More than a month after Philippine government troops claimed they had killed one of FBI's most wanted terrorists – Malaysia’s Zulkifli bin Hir, also known as Marwan – the U.S. agency says it is still conducting biological tests to confirm his death.
“Further tests have yet to be finalized in order to confirm a full DNA match for Marwan,” Laura Eimiller, spokesperson for the FBI’s field office in Los Angeles, told BenarNews last week by phone from southern California.
“The results will be provided to investigators as well as our law enforcement partners in the Philippines,” she added.
At press time the bureau had yet to remove Marwan’s profile from its list of “Most Wanted Terrorists”.
Earlier reports proved untrue
The FBI may not be taking any chances as this is not the first time Manila has reported that its forces had killed Marwan, who has a U.S. $5 million American government bounty on his head.
Three years ago, the Philippine government claimed it had killed Marwan in an airstrike on the southern Jolo island.
He survived the aerial assault but a local commander with the al-Qaeda-linked Abu Sayyaf Group, which operates on Jolo and is also linked to Jemaah Islamiyah, expelled Marwan out of fear that he could attract more raids by government forces, the Associated Press reported.
Born in Muar, a coastal town overlooking the Strait of Malacca in Malaysia’s Johor state, Marwan trained as an engineer in the United States. But he went on to become one of Southeast Asia’s most wanted terrorists and a main suspect in the 2002 Bali bombings.
Marwan, who is 48 or 49, according to his FBI profile, went on the run after those attacks, which killed 202 people. The profile also notes he is thought to be the head of the Kumpulan Mujahidin Malaysia (KMM) terrorist organization as well as a member of the central command of Jemaah Islamiyah (JI), an Indonesia-based terrorist group.
Manila now claims that its police commandos killed the suspected bomb-maker in the Bali plot during a raid in the southern Philippines on Jan. 25.
After commandos presumably killed Marwan, they cut off one of his thumbs as a DNA sample, and they photographed the bloody corpse. The Philippines sent the sample to the FBI for laboratory testing.
On Feb. 4, the bureau’s field office in Los Angeles issued an initial statement saying that a DNA analysis suggested that the sample belonged to Marwan, but more testing needed to be done to confirm a match, AP reported.

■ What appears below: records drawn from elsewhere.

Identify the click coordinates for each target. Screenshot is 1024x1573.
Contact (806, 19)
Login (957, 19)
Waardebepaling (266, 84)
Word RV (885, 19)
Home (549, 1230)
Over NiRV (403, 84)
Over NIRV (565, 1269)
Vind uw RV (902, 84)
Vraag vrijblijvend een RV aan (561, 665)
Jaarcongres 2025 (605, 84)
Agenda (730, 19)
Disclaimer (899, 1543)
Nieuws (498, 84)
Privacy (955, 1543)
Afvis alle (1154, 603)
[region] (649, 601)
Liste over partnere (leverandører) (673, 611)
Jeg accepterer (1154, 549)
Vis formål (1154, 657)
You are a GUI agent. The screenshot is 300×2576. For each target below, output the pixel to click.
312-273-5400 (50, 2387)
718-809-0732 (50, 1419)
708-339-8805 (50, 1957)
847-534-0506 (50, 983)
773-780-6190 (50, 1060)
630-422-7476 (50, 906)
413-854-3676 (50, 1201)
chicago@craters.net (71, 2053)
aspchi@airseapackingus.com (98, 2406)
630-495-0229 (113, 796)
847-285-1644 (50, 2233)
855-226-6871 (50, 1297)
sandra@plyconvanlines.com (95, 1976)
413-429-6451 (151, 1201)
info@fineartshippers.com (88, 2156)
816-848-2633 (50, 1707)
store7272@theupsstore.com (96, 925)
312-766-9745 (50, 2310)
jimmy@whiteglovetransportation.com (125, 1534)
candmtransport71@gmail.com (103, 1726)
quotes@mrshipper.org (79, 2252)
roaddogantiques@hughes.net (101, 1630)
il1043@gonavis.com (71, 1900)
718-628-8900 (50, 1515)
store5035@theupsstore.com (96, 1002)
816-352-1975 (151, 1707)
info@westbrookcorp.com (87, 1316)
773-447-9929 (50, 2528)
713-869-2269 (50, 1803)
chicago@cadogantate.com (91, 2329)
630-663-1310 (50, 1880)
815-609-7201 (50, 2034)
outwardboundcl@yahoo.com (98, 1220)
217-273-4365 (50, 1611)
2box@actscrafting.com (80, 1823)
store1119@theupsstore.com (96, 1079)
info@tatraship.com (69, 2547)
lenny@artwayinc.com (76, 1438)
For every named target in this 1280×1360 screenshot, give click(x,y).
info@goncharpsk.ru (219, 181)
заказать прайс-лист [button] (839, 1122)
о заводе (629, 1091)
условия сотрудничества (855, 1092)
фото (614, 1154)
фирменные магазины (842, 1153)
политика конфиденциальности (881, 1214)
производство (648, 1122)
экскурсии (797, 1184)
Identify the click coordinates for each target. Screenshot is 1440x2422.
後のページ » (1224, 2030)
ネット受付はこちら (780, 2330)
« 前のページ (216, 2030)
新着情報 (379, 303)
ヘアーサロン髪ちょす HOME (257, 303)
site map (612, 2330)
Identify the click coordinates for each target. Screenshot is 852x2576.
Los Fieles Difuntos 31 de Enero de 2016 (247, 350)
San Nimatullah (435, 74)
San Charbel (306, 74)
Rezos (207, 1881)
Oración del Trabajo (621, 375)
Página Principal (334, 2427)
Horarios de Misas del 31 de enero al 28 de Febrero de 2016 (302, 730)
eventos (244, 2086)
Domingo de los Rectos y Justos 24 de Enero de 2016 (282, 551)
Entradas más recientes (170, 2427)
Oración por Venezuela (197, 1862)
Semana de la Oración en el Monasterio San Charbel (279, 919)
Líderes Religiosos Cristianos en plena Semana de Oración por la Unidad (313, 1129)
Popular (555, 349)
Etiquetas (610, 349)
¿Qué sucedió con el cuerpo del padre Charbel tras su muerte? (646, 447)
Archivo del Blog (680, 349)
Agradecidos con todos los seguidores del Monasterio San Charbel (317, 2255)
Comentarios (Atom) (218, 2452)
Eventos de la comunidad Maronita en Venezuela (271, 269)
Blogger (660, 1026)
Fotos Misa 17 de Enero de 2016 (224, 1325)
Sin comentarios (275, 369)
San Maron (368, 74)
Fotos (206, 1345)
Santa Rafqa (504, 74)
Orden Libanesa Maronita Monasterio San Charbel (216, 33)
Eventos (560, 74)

“Although the results of the DNA examinations do not provide absolute identification, the results do support that the biological sample provided by Philippine authorities came from Marwan,” David Bowdich, the field office’s assistant director in charge, said in the statement.
A heavy price
But while the Philippines is claiming success in taking out Marwan, Filipinos are mourning the loss of 44 members of their country’s Special Action Force (SAF), who went into Mamasapano town, Maguindanao province, to get Marwan. The commandos were killed after getting trapped in a firefight with different Moro rebel factions while retreating from the marshy area around Mamasapano, according to newswire reports and Filipino media.
The firefight, which also left 18 members of the Moro Islamic Liberation Front (MILF) and five civilians dead, died down when the Malaysian-led International Monitoring Team (IMT) intervened, according to the Philippine Star.
The SAF commandoes had gone into the hostile zone to hunt down both Marwan and Abdul Basit Usman, a suspected Filipino terrorist wanted in connection with at least nine bombings carried out in the southern Philippines. Abdul, who was in the area at the time of the raid, evaded capture.
“The operation against Marwan was successful. In exchange for this triumph, we paid a heavy price,” Philippine President Benigno S. Aquino III told the nation in a televised address on Feb. 6.
“I am the father of this country and 44 of my children were killed. They can no longer be brought back. This tragedy happened during my term, and I will carry this to the end of my days,” Aquino went on to say, according to a transcript of his speech.
“Terrorists such as Marwan and Usman murder innocent people without hesitation or remorse, which is why operations to neutralize them are inherently dangerous. Marwan was an international terrorist, who had been long sought not only by us, but also by other countries. We did not expect them to follow like obedient sheep when presented with an arrest warrant.”